There are two limitations of the majority of papers on scheduling problems with variable processing times. First, results presented there are mainly related to scheduling on one machine (see, e.g., Wang et al. [4], Huang and Wang [5], Debczynski and Gawiejnowicz [6], Debczynski [7], Wang and Wang [8, 9]) or on parallel machines, but with empty precedence constraints among jobs (see, e.g., Mosheiov and Sidney [10], Mosheiov [11], Huang and Wang [12]). The second limitation is that most of the results related to scheduling problems with variable job processing times concern particular cases, not general ones. Recent examples of general results of this kind, concerning so-called isomorphic scheduling problems, are presented in the paper by Gawiejnowicz and Kononov [13].

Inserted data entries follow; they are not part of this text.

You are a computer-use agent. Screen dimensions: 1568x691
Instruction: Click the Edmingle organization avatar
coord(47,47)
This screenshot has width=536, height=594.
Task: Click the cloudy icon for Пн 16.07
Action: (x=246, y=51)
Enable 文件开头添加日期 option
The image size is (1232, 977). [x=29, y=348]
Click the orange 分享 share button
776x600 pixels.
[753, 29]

In this paper, we consider a group of parallel-machine problems of non-preemptive scheduling of precedence constrained jobs with variable processing times that depend on their positions in a schedule. Based on some transformations between schedules with fixed job processing times and schedules with position-dependent job processing times, we show how to solve some of considered problems in polynomial time.

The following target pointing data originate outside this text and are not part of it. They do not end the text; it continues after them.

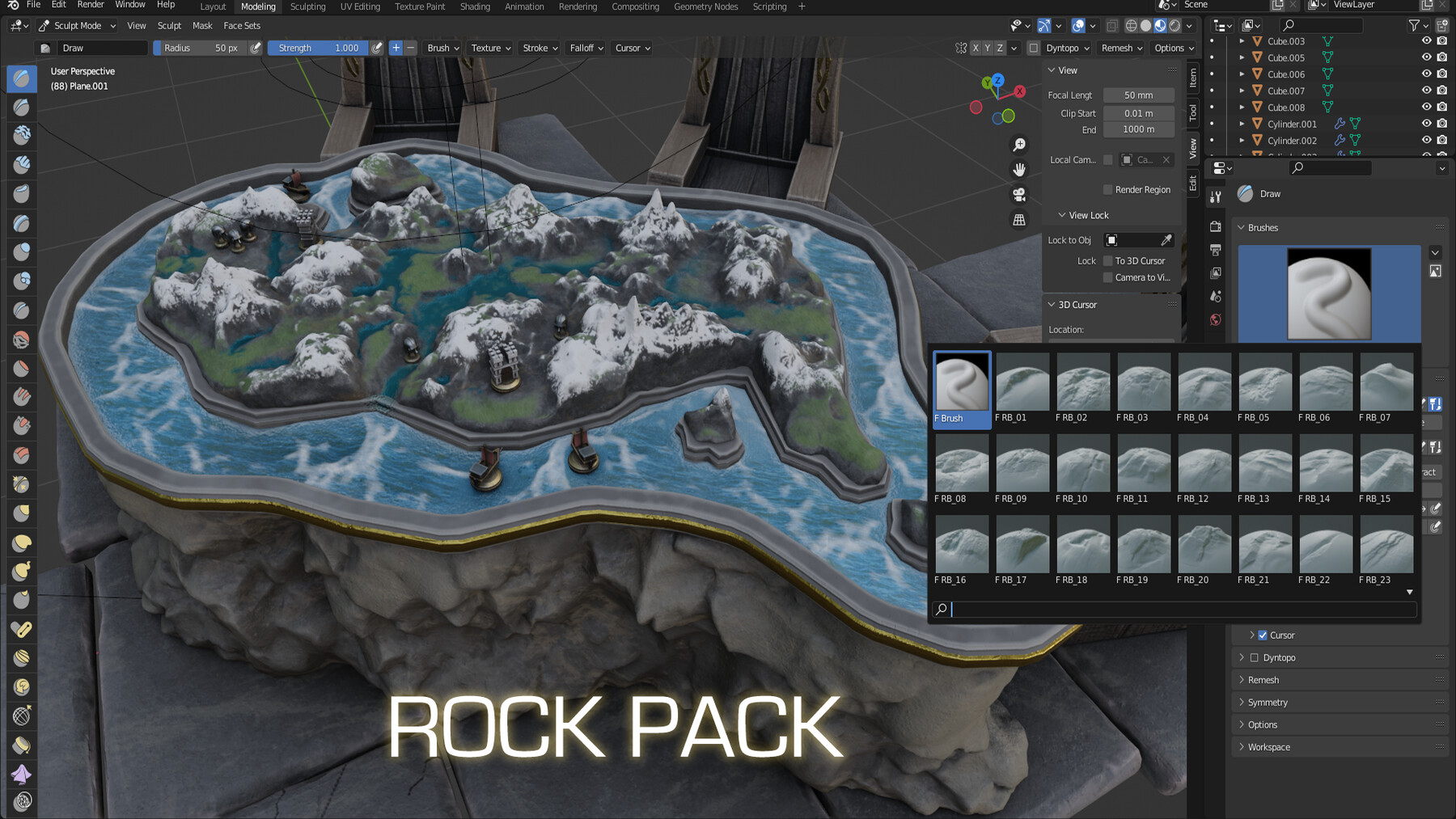This screenshot has height=819, width=1456.
Task: Enable X axis symmetry in the header
Action: tap(975, 48)
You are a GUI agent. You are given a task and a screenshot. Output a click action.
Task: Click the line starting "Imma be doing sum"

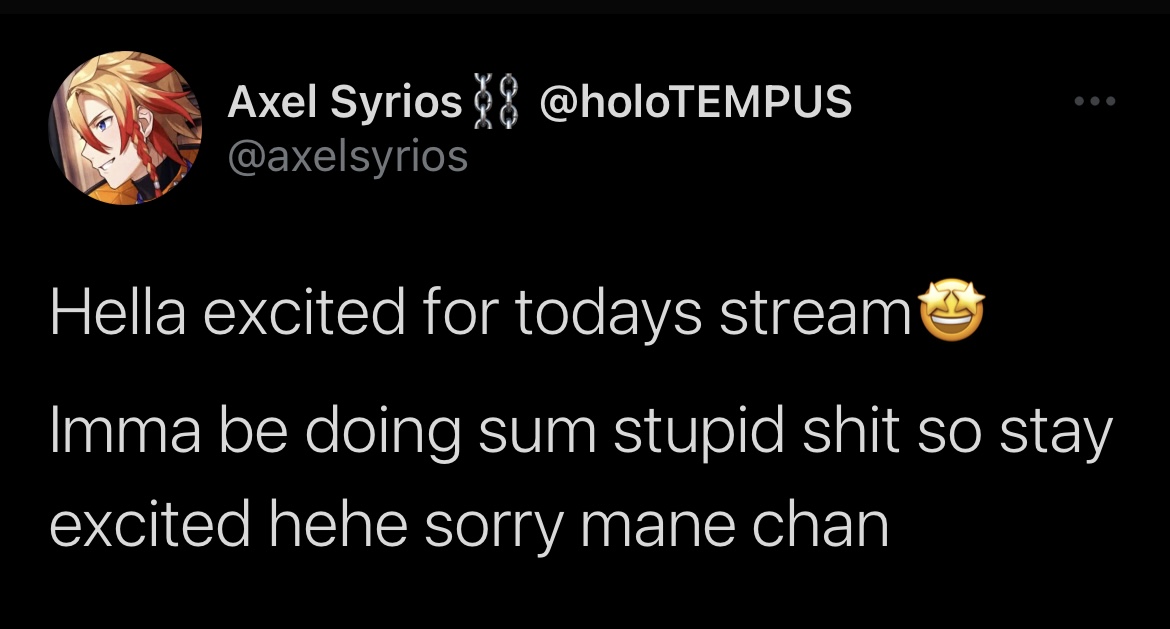coord(580,434)
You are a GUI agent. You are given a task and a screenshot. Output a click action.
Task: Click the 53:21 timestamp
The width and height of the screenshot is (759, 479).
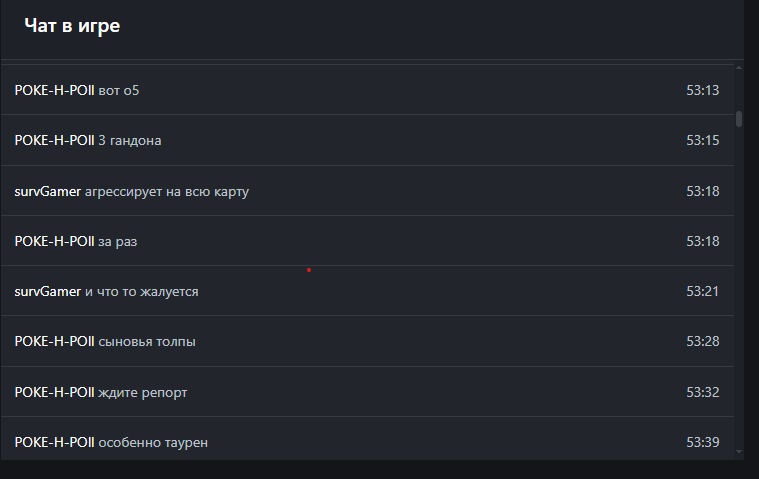click(x=702, y=291)
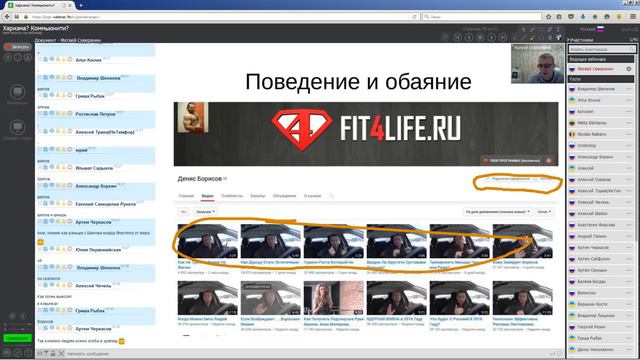Click the find participants search field

[602, 49]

Remaining sections of the paper are organized as follows. In Sect. 2, we present some definitions and results related to a few new classes of schedules and transformations between them. In Sect. 3, we prove our main results based on properties of mentioned transformations. In Sect. 4, we consider a special case of the parallel-machine scheduling problem with position-dependent jobs and show that it is polynomially-solvable. In Sect. 5, we give conclusions and indicate the directions of further research.

2 Preliminaries

The problems analysed in this paper can be formulated as follows. We are given a number of parallel identical machines and n non-preemptable jobs with some precedence constraints. The processing time of each job is variable and depends on the position r of the job in a schedule. This dependency is described by a positive and non-increasing function \(\phi \) of argument r. In other words, the processing time of the j-th job in position r is equal to \(p_{j,r} = \phi (r)\), where \(1 \le r, j \le n\). The aim is to find a schedule with minimal maximum completion time or minimal total weighted completion time. Using the commonly known scheduling notation (for a brief description see Gawiejnowicz [1]), we will denote these problems as P|\(\text {prec}, p_{j,r} = \phi (r)\)|f, where \(f \in \left\{ C_{\mathrm{max}}{}{}, \sum w_{i}C_{i}{}{} \right\} \).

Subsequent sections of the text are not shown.